Hello, and thank you for this great program.

I have a stupid question, but I don't understand what does "trim" mean and what does "clip" mean ? What's the difference between them ?
Is trim a synonym for "cut" ?

Can someone answer to my stupid question please ?
What the difference between clip and trim ?
Thank you

I know my question should seem stupid for a native english speaker, but I still not understand the difference between trimming and clipper ...
Maybe they are synonyms, and we can use both terms in each case ?

Trim usually means an algorithmic determination of where to clip off sequences. E.g., trim all bases from 5' end where the quality value is 20 or less (Q20) in a running total of 4 bases.

Clip is usually a hard and fast rule. E.g., clip 15 bases off of the 5' end.

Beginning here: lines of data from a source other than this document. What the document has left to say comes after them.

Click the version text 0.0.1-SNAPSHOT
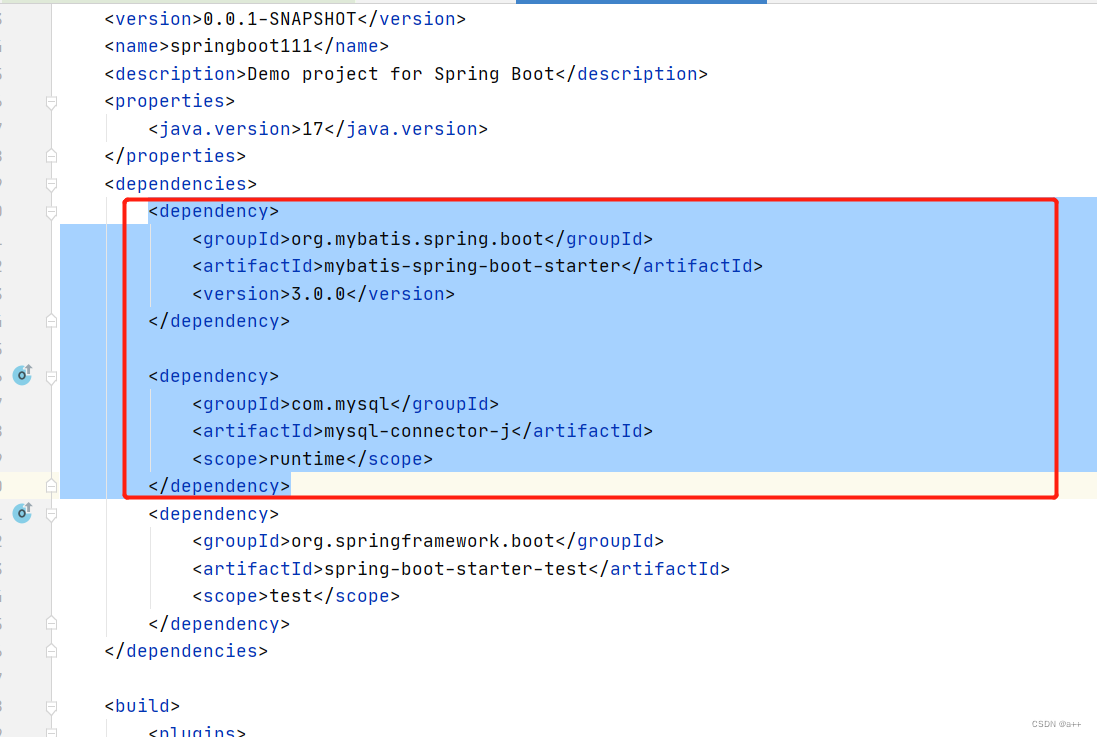The image size is (1097, 737). click(x=278, y=18)
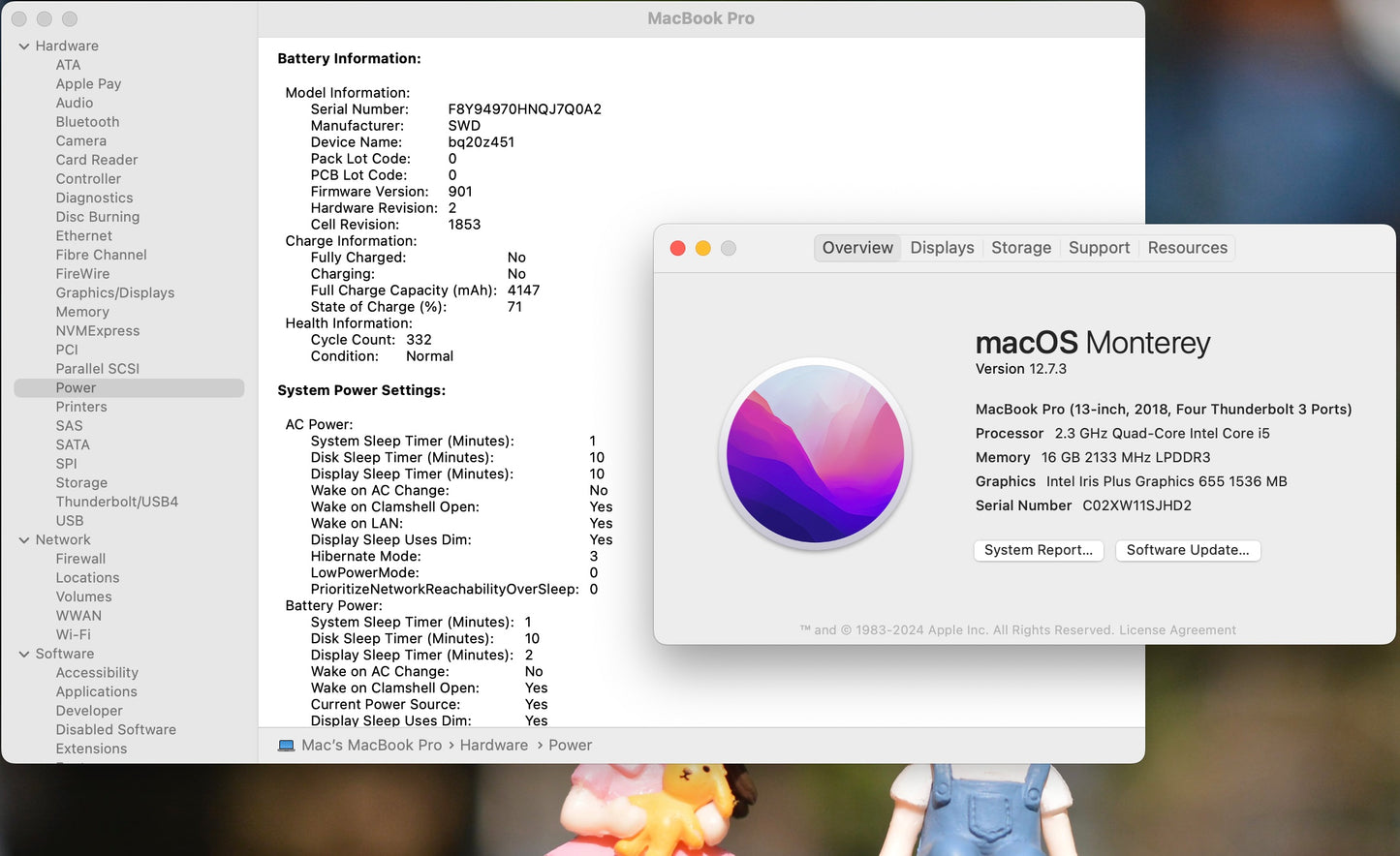Switch to the Displays tab
Image resolution: width=1400 pixels, height=856 pixels.
[x=942, y=248]
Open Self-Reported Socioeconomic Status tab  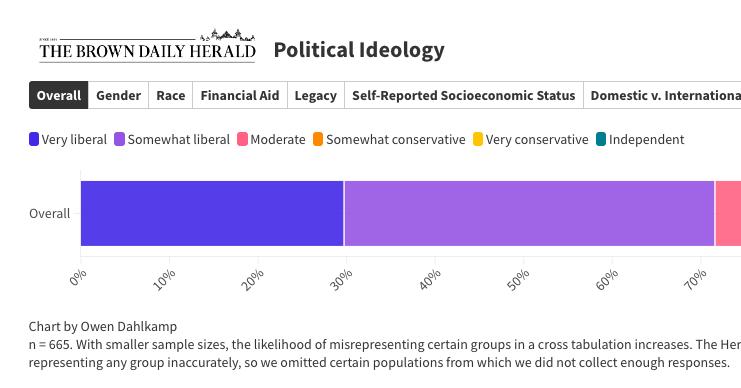pos(464,95)
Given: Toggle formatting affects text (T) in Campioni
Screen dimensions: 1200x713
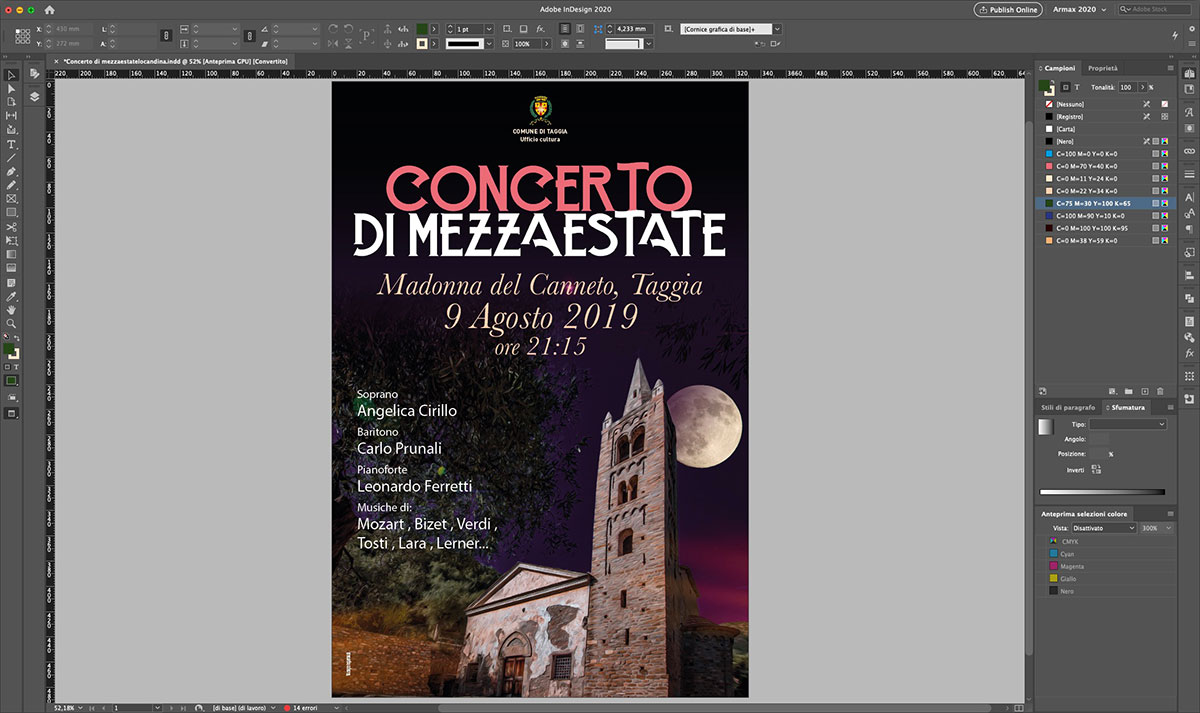Looking at the screenshot, I should [x=1077, y=87].
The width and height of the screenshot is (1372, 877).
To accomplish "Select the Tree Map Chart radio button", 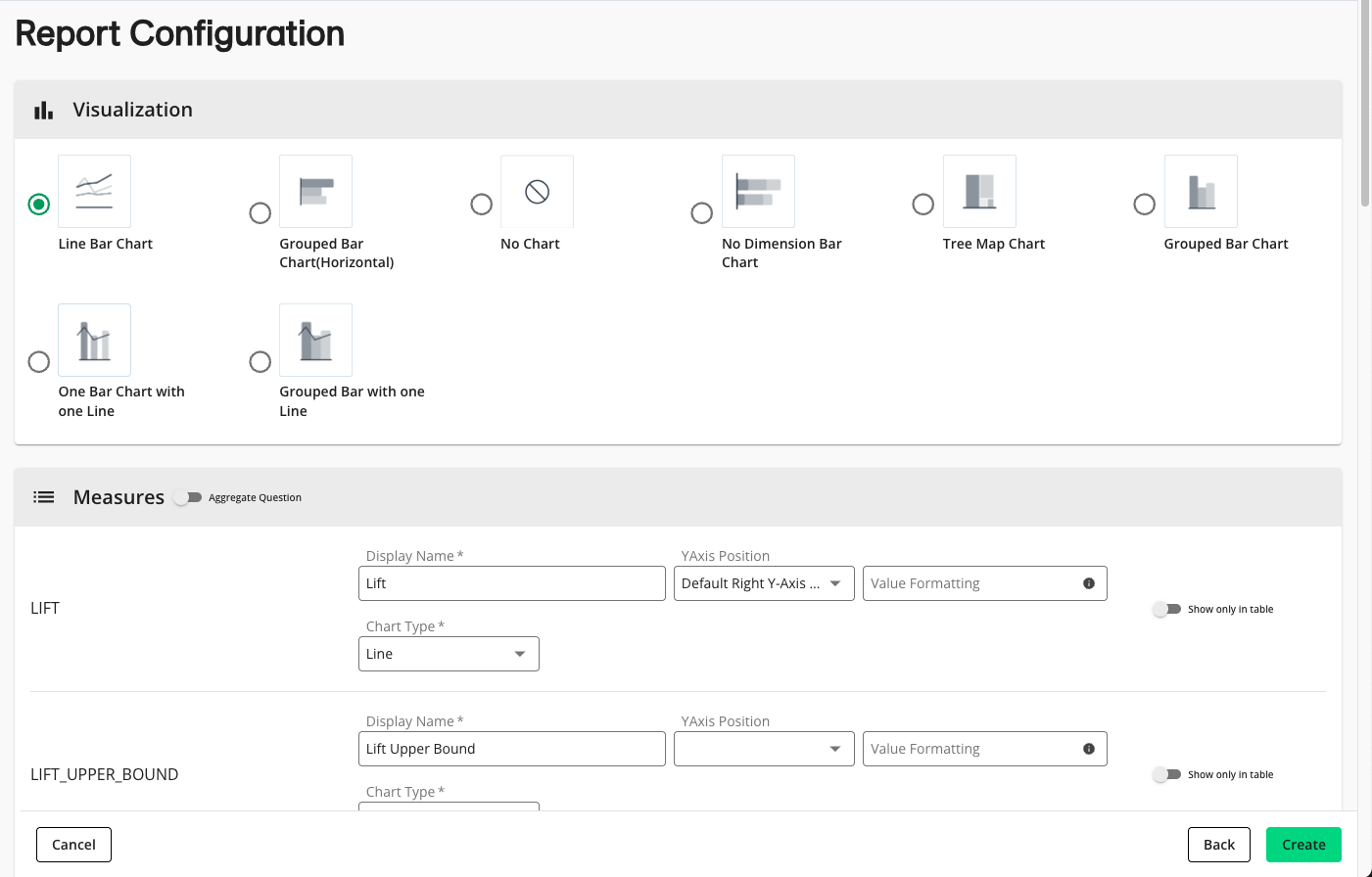I will pos(923,205).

But, yes, trim and clip could also be considered synonyms.

Yep. They are synonyms, and are used inconsistently.

Personally, I say "clip", when I mean "looking for adapters or other sequences and removing them off the ends of reads", and "trim" when I mean "looking for qualities/base skew" and removing them off the ends of reads. (fastx-toolkit and fastq-mcf seem to use it this way.)

Hi Mark,

Recently I've written a software tool named skewer which is dedicated to the adapter trimming task of Illumina paired-end reads. It's very easy to use. I've compared the result of skewer and that of fastq-mcf. The overall gained uniquely-mapped read-pairs of skewer is higher than that of fastq-mcf in my case.

Below is the related statistics of using fastq-mcf and skewer:
run 1 (using a popular adapter trimmer fastq-mcf):
70252244 reads; of these:
70252244 (100.00%) were paired; of these:
66639175 (94.86%) aligned concordantly 0 times
3099256 (4.41%) aligned concordantly exactly 1 time
513813 (0.73%) aligned concordantly >1 times
6.27% overall alignment rate

run 2 (using skewer):
5136192 reads; of these:
5136192 (100.00%) were paired; of these:
192115 (3.74%) aligned concordantly 0 times
4264035 (83.02%) aligned concordantly exactly 1 time
680042 (13.24%) aligned concordantly >1 times
97.01% overall alignment rate
---- trimming information of skewer ----
70676932 read pairs processed
29547 ( 0.04%) degenerative read pairs filtered out
17685 ( 0.03%) short read pairs filtered out after trimming by size control
65493508 (92.67%) empty read pairs filtered out after trimming by size control
5136192 ( 7.27%) read pairs available; of these:
1285606 (25.03%) trimmed read pairs available after processing
3850586 (74.97%) untrimmed read pairs available after processing

you may download skewer from https://sourceforge.net/projects/skewer/

Cheers,
Hongshan

FASTQC on my small RNA sequences identifies several overrepresented sequences. It might be because of the adapter sequences. I do a trimming for the adapter ('ACTA') using the command
>fastx_clipper -C -v -i SRR519779.fastq -Q 33 -a ACTA -o SRR519779_trimmed.fastq
The out put for this is:
Clipping Adapter: ACTA Min. Length: 5 Clipped reads - discarded. Input: 4484151 reads. Output: 4440775 reads. discarded 0 too-short reads. discarded 0 adapter-only reads. discarded 0 clipped reads. discarded 43376 N reads.

Seems there is no effect of this trimming, the FASTQC shows similar results on the trimmed sequence.
Can the adpator be just 4 nucleotides? Am I doing something wrong? Please suggest.